Но долговязый, похоже, не боялся и самого чёрта. Или только делал вид? Шёл браво, насвистывая, щегольски, с лёгким вывертом хромовых сапог. В руке его небрежно, покачивался офицерский «вальтер». Ствол в отблесках пламени горевших развалин, светился тускло-красным, как неусыпный глаз хорька.

– Да он же пьян…гадёныш! – майор передёрнул затвор ТТ. – Борода густая, да башка пустая. Живым хотят взять сучары. Ишь ты… «Твой время вышел, иван!» – угрюмо усмехнулся Ребяков. – Вр-рёшь, фриц! Такой пулемёт не пройдёт. В России два соловья на одной ветке не поют. Это для меня Отчизна! Здесь родился жил, умру! Но вам, колбасникам грёбаным…это, один хрен, не прочухать.

Он опять вспомнил ответ комбата Танкаева:

– «Нэисправимый романтик», гаварыш? «Книжки», гаварыш, мне писать? Может быть…после войны и напишу мемуары, Андрэй. Как друзэй теряли…Как фрица били…Как шли с боями…Но нэ тепэр! Я, как и ты, майор, ещё и командир. Клятву на вэрность Родине давал, нашей компартии и народу. И клятву эту…мы обязаны сдэржат, брат! Чего бы нам это не стоило…

Голос комбата Танкаева был твёрд, как кремень.
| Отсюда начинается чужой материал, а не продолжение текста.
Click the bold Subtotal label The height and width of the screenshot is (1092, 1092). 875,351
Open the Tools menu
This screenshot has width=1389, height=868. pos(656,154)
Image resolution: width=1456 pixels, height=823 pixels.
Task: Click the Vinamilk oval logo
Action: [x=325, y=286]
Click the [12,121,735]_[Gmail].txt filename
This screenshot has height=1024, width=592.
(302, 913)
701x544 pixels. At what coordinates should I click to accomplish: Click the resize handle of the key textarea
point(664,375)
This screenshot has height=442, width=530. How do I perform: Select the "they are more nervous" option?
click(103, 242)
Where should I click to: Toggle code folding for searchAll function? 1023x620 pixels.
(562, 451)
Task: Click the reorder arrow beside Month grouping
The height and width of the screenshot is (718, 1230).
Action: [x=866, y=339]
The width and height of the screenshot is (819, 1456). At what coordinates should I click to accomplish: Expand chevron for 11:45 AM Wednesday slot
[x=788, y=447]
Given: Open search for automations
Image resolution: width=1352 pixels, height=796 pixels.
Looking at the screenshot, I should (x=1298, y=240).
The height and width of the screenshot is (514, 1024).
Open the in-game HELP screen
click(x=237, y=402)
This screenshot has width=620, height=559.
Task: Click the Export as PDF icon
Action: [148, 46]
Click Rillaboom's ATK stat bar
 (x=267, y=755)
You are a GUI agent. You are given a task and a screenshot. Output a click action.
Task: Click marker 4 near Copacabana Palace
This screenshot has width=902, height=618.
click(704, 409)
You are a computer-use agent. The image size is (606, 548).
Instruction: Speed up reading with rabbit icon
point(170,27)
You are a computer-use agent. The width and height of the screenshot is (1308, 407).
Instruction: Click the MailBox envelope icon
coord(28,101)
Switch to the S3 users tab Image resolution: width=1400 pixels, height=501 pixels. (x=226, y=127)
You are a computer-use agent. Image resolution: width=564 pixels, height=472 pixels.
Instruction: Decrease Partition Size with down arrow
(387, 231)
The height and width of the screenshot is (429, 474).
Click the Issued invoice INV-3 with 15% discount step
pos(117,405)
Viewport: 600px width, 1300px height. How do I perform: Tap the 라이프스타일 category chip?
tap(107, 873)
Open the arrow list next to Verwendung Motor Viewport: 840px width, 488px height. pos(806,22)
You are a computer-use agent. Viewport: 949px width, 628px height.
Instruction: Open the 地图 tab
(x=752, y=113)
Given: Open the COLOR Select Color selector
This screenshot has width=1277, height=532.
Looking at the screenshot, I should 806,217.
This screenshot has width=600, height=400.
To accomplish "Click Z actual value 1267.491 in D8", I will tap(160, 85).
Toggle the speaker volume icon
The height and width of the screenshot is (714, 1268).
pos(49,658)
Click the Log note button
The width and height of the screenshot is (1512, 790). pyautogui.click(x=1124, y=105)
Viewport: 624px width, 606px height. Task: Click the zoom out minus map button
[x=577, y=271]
И сейчас майор Ребяков был благодарен ему за эти слова, за этот уверенный, твёрдый, как кремень, голос. Он поддерживал его воинской дух, побуждал к бою, выдержке…Он будто чувствовал в эту роковую минуту рядом с собой крепкое плечо отважного горца и, покусывая кончик опалённого уса, столь же твёрдо ответил:

– Так и будет, комбат! Мы уральцы – тоже горцы…Не волнуйся, брат…Обещаю, Абрек…Баркала2 тебе и прощай. Не поминай лихом…

– Fluchen! Hassen! – слух резанула близкая немецкая ругань.

– Schmutzigen affen!.. Russischen schwine!.. – серую сталь касок, пятнистый камуфляж, кожаные подсумки для магазинов МР40, выставленные вперёд автоматы, свирепые лица эсэсовцев, можно было рассмотреть, как штучный товар на толкуне.3

– Halt die kiappe, alpaкa! – молодой офицер резко оборвал солдат. – Leiten! Sie mich! Schnell! Schiebt auf mein commando…Schnell!4

…Ребяков посмотрел на свой боксёрский матёрый кулак, которым валил с ног быка трёхлетку, угрюмо усмехнулся.

– Где мои пять братов свинцом налитые, смертью пахнут! Я ж вас козлов упёртых по стене размажу. Жопы порвы на свастики!

– Эй, русиван, сдафайся! So ist das leben! Schnell! Feuer!

Автоматы бешено запрыгали в руках штурмовиков, всаживая жёлтое шумное пламя в близкий фасад, заваленный строительным хламом; обкалывая штукатурку, доламывая стёкла, высекая пучки искр из бетона.

Над головой, слева и справа, окружая майора лучистыми блеками, неслись автоматные очереди штурмовиков. Внезапно всё стихло. Немцы

неуверенно, как по минному полю, подошли ближе. Офицер, недоверчиво вслушиваясь в тишину, нервно выкрикнул тот же призыв: «Иван, сдафайся! Бросай оружие!!»

– А на дудке, что в моих штанах, поиграть слабо?! – Ребяков вырвал чеку гранаты. Буркнул под нос: – Эх, раззудись плечо молодецкое! Лови журавля на счастье, ганс!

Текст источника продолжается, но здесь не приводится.